**YOUR OBJECTIVE**
Reproduce, word for word, the full passage on the difficulties of rapidly expanding an F1 team.

**SUPPLIED PASSAGE**

-.-.-

But expanding a lean, efficient, overachieving team is not an easy process and I was always concerned that it was going to be harder than expected. You might think it’s just a question of adding ‘more’ of everything to create a team that has more resources but retains efficiency, but it isn’t.
Rapid growth can be destabilising, especially when it comes to staff additions. This requires rapid restructuring (otherwise no one really knows who they answer to), transforming in a matter of months working relationships with existing staff and the new staff – both inter-personal and inter-departmental – that have been built over years. Growing an F1 team quickly is not easy.
It was interesting to hear my old colleague Andy Green, who has led the team technically throughout this process, admit that this hasn’t been a straightforward process during a recent press conference.
“There is the old Force India/Jordan mentality still there,” said Green. “But we did have a couple of years where, shall I say, the genie was let out. So trying to put that back in the bottle is quite difficult.
“But then that mentality is still within the team. We still know how to work frugally to be efficient with what we do and how we spend.
“It’s not something we’re unfamiliar with. It’s just something we’ve got to get used to again.”

-.-.-

**INFORMATION GIVEN**

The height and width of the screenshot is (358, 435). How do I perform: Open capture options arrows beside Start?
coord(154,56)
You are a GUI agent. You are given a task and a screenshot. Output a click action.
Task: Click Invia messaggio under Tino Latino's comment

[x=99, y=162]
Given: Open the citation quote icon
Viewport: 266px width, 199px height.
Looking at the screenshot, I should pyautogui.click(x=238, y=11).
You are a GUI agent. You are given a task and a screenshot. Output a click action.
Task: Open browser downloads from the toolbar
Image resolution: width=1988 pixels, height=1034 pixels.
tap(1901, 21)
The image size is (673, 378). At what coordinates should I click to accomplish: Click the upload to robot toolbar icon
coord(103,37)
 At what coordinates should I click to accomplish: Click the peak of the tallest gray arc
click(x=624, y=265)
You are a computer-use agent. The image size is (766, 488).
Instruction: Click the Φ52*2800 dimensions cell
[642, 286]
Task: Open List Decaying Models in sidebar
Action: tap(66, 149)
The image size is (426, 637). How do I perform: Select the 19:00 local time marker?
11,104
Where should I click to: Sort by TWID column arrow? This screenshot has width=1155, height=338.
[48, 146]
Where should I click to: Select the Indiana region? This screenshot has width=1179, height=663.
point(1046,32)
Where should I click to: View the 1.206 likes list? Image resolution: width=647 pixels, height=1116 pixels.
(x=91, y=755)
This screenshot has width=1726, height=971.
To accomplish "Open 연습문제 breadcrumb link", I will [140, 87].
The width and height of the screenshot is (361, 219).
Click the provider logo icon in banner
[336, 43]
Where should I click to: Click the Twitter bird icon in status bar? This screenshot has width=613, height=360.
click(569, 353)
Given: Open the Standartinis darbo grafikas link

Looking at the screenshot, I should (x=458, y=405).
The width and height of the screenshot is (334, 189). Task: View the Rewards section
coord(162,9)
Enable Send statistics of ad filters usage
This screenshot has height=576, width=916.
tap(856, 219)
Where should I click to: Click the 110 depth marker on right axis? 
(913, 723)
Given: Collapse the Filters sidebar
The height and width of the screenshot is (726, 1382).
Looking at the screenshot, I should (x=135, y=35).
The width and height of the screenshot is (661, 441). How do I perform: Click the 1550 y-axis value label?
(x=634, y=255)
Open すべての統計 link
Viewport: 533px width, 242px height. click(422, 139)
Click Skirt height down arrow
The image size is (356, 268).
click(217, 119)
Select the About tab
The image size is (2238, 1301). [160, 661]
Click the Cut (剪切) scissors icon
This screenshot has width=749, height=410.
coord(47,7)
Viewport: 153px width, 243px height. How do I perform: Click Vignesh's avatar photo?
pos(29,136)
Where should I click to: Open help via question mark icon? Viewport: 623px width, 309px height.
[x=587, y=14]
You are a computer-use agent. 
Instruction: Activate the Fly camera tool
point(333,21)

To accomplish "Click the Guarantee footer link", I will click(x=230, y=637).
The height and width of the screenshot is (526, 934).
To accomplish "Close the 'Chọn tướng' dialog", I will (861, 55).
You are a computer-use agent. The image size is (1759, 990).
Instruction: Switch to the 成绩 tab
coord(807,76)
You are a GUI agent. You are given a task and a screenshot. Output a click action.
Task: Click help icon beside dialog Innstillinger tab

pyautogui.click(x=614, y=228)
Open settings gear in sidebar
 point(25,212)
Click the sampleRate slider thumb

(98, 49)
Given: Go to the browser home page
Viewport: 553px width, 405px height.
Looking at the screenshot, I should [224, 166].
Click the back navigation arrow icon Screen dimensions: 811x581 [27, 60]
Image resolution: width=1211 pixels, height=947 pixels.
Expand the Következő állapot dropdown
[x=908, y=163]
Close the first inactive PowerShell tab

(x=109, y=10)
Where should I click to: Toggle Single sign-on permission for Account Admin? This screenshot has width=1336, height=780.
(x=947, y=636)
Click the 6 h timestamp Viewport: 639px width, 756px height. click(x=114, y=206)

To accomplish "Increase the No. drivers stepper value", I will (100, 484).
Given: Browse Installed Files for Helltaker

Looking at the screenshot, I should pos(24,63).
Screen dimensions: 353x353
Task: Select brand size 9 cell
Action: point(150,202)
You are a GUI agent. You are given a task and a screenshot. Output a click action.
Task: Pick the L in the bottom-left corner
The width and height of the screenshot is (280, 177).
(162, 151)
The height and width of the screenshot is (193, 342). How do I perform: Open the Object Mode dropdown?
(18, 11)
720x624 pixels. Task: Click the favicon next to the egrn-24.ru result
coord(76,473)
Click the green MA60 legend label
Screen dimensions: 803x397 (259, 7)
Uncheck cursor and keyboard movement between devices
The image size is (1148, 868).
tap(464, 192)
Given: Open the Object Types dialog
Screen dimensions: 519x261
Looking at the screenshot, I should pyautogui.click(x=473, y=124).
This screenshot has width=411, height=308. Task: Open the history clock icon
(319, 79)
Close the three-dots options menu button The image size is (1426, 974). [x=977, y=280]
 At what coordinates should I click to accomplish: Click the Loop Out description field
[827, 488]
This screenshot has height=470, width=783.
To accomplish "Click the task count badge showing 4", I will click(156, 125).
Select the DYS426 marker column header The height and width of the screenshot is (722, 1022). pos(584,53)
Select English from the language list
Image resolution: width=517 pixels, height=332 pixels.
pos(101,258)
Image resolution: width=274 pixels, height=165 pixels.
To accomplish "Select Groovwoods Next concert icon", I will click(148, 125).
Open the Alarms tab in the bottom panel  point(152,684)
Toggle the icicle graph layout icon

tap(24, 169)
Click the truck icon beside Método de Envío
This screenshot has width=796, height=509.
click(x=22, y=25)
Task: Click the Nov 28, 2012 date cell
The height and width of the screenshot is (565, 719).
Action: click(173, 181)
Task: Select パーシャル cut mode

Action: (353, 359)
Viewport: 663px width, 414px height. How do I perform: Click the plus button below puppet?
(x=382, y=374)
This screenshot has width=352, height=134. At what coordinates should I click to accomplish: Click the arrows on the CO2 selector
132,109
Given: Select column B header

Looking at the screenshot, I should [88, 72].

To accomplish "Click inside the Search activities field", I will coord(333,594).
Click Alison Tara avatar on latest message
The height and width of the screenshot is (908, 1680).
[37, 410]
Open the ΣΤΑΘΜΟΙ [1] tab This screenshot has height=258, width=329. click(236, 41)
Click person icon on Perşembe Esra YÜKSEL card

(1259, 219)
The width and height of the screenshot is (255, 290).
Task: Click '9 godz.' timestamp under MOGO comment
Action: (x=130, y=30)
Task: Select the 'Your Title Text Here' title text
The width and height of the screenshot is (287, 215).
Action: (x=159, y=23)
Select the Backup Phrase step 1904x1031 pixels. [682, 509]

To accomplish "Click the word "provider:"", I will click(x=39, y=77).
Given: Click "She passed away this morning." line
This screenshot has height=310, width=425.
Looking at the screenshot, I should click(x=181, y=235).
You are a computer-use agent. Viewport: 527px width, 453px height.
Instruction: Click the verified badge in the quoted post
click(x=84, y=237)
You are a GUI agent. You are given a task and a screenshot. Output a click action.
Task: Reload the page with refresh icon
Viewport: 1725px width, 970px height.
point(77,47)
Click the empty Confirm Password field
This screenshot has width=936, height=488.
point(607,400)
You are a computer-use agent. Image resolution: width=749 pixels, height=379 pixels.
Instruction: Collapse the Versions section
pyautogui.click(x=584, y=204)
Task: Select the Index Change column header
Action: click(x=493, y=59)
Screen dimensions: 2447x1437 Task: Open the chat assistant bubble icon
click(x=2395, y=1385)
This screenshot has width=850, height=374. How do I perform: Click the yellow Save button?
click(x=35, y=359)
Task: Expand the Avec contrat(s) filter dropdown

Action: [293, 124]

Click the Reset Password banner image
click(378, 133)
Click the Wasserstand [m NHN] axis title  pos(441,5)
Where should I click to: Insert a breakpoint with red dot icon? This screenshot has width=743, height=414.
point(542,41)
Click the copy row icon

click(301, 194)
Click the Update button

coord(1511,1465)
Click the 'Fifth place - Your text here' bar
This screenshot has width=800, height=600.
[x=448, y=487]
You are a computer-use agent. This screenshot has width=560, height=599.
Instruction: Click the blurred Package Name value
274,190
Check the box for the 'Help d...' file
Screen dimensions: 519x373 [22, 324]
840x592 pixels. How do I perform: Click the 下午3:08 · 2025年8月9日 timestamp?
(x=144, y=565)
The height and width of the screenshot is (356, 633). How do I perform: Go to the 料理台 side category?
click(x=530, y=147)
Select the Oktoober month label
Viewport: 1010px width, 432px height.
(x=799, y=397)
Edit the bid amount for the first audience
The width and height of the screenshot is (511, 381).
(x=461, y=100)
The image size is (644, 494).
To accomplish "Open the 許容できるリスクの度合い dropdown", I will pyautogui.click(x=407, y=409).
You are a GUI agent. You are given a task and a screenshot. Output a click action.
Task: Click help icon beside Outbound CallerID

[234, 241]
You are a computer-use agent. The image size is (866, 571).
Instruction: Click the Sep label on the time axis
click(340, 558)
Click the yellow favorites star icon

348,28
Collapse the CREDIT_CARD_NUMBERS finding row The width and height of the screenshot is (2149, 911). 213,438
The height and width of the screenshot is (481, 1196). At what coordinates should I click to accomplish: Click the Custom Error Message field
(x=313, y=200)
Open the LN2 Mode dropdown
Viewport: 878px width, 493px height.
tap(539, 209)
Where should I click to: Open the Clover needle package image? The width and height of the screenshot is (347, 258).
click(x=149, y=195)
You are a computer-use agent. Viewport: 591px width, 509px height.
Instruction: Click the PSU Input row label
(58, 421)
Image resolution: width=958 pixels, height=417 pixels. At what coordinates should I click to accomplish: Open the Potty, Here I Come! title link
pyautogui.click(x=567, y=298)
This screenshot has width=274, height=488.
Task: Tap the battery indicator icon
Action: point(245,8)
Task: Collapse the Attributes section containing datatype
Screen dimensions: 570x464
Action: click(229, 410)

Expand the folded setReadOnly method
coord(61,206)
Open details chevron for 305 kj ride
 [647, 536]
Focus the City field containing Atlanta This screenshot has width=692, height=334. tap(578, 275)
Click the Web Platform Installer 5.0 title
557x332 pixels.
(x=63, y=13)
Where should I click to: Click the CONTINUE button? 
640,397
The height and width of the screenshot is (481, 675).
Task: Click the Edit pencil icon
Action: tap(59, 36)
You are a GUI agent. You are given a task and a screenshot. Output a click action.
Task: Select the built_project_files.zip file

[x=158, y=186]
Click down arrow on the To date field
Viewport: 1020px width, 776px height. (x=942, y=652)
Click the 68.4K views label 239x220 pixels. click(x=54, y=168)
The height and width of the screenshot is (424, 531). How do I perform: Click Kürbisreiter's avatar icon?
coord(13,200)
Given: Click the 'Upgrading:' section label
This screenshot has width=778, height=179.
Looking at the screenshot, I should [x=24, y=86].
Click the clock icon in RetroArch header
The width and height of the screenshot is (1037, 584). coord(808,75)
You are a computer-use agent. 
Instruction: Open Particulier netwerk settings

-.-.-

**FINAL ANSWER**
But expanding a lean, efficient, overachieving team is not an easy process and I was always concerned that it was going to be harder than expected. You might think it’s just a question of adding ‘more’ of everything to create a team that has more resources but retains efficiency, but it isn’t.
Rapid growth can be destabilising, especially when it comes to staff additions. This requires rapid restructuring (otherwise no one really knows who they answer to), transforming in a matter of months working relationships with existing staff and the new staff – both inter-personal and inter-departmental – that have been built over years. Growing an F1 team quickly is not easy.
It was interesting to hear my old colleague Andy Green, who has led the team technically throughout this process, admit that this hasn’t been a straightforward process during a recent press conference.
“There is the old Force India/Jordan mentality still there,” said Green. “But we did have a couple of years where, shall I say, the genie was let out. So trying to put that back in the bottle is quite difficult.
“But then that mentality is still within the team. We still know how to work frugally to be efficient with what we do and how we spend.
“It’s not something we’re unfamiliar with. It’s just something we’ve got to get used to again.”